Seif al-Din Mustafa surrendered to police after a six- hour stand-off on board an EgyptAir flight on Tuesday.
He flashed a V-sign from the back seat of a police car as he arrived at court.
The suspect told police the hijacking was a plan to see his Cypriot former wife and their four children after Egypt’s government barred him from travelling abroad.
“What’s someone supposed to do when he hasn’t seen his wife and children in 24 years and the Egyptian government won’t let him?” he said.
Meanwhile, some of the 55 passengers described the scenes aboard the Airbus 320 as they arrived home.
There was the man who kept calm throughout the hijacking only to lose his cool when Cypriot police confiscated his frozen chicken, and the opera singer whose trip home became an international terror scare.
EgyptAir plane hijacking suspect Seif Eddin Mustafa flashes the victory sign as he leaves a court in a police car. Photo / AP
There was also the passenger who slept through the ordeal only to wake with a start when the plane touched down in Larnaca instead of Cairo.
Abdallah el-Ashmawy, a lecturer in surgery, told how a fellow passenger managed to hold on to a frozen chicken in his luggage throughout the hijacking.
The meat was finally taken from him by Cypriot security as he boarded a flight back to Cairo, causing him to shout: “You let an explosive belt pass but you refuse to let me take my chicken?”

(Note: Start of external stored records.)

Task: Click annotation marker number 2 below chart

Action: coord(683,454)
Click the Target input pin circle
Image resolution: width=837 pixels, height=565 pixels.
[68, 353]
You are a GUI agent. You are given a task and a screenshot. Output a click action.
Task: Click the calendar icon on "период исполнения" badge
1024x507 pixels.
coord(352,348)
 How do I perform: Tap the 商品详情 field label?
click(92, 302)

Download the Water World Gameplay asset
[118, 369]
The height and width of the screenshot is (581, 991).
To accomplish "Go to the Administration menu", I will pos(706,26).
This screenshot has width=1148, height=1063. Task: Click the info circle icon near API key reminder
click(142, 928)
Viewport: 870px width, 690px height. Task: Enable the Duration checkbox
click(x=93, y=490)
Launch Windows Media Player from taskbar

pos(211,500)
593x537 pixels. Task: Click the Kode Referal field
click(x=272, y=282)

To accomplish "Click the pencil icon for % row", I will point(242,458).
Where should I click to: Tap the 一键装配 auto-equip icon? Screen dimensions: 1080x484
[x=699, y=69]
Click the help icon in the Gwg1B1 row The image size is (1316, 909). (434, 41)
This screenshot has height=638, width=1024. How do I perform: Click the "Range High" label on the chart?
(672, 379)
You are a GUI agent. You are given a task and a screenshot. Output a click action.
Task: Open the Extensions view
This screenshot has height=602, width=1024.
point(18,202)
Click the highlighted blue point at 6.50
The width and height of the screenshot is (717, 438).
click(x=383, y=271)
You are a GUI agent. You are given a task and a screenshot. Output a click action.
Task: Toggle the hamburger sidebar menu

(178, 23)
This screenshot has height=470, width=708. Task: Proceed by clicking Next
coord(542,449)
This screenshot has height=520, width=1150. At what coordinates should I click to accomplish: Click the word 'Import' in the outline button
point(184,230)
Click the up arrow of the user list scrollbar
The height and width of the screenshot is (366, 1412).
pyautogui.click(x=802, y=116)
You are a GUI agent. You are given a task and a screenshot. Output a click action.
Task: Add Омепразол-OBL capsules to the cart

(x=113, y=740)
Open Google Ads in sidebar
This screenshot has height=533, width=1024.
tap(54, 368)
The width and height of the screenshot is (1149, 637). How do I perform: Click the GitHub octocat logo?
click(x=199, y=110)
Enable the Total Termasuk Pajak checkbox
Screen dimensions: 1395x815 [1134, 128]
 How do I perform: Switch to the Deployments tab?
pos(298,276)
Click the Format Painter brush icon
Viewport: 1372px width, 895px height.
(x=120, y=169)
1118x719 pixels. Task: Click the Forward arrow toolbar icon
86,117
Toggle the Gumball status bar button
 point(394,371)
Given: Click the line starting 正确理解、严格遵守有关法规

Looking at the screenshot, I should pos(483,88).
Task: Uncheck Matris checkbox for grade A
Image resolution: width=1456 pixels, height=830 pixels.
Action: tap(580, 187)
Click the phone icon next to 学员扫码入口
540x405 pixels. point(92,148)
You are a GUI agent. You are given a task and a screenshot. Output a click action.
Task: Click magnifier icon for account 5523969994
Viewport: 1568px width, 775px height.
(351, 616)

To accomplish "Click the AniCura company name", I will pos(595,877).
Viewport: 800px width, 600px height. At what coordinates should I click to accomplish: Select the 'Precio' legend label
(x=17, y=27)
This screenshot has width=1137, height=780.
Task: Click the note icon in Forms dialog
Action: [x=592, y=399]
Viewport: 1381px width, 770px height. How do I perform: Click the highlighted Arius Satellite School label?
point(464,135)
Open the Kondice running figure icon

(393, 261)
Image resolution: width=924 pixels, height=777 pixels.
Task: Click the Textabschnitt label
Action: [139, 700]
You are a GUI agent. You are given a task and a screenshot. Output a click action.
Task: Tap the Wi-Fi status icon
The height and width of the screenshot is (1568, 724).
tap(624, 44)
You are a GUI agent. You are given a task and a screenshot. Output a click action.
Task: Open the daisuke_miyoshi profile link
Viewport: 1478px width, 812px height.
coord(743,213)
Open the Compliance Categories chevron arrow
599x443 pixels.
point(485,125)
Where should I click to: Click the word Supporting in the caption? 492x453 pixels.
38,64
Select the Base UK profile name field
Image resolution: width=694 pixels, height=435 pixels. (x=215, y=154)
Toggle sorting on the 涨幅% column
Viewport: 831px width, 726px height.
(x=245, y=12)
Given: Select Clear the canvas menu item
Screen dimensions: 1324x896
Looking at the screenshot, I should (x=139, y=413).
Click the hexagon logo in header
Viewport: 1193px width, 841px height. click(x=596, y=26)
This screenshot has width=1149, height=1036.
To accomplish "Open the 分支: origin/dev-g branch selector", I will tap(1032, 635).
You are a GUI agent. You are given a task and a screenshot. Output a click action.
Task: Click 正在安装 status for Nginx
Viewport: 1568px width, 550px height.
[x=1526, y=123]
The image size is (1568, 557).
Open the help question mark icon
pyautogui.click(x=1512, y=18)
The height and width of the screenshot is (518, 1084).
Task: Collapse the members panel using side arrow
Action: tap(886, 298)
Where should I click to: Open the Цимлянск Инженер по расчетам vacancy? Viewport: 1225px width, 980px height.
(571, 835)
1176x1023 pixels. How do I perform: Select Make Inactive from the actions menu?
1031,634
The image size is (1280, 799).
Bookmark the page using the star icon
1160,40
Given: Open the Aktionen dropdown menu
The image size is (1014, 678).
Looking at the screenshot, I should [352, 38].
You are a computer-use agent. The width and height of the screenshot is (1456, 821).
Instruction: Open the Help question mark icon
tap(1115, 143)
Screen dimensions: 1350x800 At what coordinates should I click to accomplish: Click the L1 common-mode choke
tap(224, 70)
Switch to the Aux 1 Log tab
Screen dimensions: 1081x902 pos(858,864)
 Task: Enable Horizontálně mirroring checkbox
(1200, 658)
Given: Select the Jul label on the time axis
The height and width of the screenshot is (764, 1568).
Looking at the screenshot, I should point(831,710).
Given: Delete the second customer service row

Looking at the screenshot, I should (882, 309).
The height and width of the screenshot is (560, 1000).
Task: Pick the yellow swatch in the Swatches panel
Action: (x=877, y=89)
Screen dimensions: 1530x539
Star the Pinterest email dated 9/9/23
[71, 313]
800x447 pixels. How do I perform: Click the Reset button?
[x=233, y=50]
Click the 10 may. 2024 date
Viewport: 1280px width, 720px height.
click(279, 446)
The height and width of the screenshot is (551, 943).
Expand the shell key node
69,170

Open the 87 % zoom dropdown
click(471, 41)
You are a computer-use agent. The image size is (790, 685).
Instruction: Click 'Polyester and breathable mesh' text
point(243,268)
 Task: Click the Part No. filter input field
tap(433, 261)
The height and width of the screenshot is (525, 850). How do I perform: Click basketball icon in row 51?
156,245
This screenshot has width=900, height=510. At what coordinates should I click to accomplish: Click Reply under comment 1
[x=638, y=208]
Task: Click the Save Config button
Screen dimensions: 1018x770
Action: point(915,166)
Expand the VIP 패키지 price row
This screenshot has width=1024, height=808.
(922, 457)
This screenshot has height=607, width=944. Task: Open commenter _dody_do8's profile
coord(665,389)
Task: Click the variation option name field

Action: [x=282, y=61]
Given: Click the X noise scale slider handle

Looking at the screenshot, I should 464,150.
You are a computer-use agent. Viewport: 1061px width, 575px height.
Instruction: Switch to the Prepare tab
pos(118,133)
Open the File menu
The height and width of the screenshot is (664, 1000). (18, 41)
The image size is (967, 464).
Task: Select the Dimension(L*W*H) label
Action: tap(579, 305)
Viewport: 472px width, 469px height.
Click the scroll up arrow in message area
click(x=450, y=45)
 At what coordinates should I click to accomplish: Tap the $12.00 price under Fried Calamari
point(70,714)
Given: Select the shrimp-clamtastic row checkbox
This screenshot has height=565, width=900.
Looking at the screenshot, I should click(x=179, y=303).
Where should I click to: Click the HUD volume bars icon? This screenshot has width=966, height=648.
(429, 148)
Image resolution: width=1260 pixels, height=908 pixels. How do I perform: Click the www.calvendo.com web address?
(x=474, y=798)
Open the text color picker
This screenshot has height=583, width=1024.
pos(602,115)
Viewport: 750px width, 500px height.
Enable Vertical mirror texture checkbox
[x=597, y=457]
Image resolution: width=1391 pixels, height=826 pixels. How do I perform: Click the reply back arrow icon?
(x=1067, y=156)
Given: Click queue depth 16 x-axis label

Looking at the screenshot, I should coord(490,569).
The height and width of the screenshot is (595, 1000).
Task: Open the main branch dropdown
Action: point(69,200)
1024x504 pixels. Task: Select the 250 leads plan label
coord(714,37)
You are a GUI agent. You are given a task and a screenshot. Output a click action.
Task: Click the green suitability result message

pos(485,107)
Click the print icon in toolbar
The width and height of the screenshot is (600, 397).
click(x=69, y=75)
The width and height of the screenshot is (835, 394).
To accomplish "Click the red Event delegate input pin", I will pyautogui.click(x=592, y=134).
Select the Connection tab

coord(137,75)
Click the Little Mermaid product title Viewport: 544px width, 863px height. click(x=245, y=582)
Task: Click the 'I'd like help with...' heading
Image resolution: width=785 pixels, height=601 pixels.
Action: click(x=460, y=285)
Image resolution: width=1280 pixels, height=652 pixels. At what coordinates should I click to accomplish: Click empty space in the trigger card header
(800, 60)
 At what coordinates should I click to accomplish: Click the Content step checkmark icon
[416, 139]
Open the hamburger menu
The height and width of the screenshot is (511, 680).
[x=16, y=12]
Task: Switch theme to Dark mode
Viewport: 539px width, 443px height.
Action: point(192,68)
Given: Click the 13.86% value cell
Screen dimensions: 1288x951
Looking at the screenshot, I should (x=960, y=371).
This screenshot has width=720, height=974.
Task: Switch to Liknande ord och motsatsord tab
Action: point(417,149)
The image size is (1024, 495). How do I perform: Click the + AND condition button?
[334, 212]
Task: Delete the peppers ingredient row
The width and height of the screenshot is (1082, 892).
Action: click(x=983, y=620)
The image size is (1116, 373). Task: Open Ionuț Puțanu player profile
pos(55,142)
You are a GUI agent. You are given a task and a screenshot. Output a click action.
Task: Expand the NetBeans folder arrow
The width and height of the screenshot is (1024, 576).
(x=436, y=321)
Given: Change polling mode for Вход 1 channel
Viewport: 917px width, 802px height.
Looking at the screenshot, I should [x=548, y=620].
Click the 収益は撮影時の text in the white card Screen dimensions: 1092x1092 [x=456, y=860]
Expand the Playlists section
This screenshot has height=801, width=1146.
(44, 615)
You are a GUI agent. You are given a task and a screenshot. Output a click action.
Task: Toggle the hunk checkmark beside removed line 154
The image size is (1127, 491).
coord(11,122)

Farrah el-Dibany, an opera singer, 27, was making the trip from Alexandria to Cairo en route to her home in Berlin when she noticed the plane making an unexpected turn over the Mediterranean and the cabin crew then began collecting passports.
A man leaves the hijacked aircraft from the pilot’s window. Photo / AP
As other passengers sat terrified as the plane headed toward an emergency landing, one man was slumped fast asleep in his seat.
He woke only when the aircraft touched down at Larnaca, where a neighbour told him they had been hijacked. “Why Cyprus?” He groaned. “I will miss my connection.”
One man gave his wife a loud and detailed description of money he had hidden in a bank. “His wife kept forgetting about the hijack thing and asked him to repeat the bank name,” Mr el-Ashmawy said.
Egypt’s government yesterday tried to claim the six-hour crisis was “good publicity” for the country.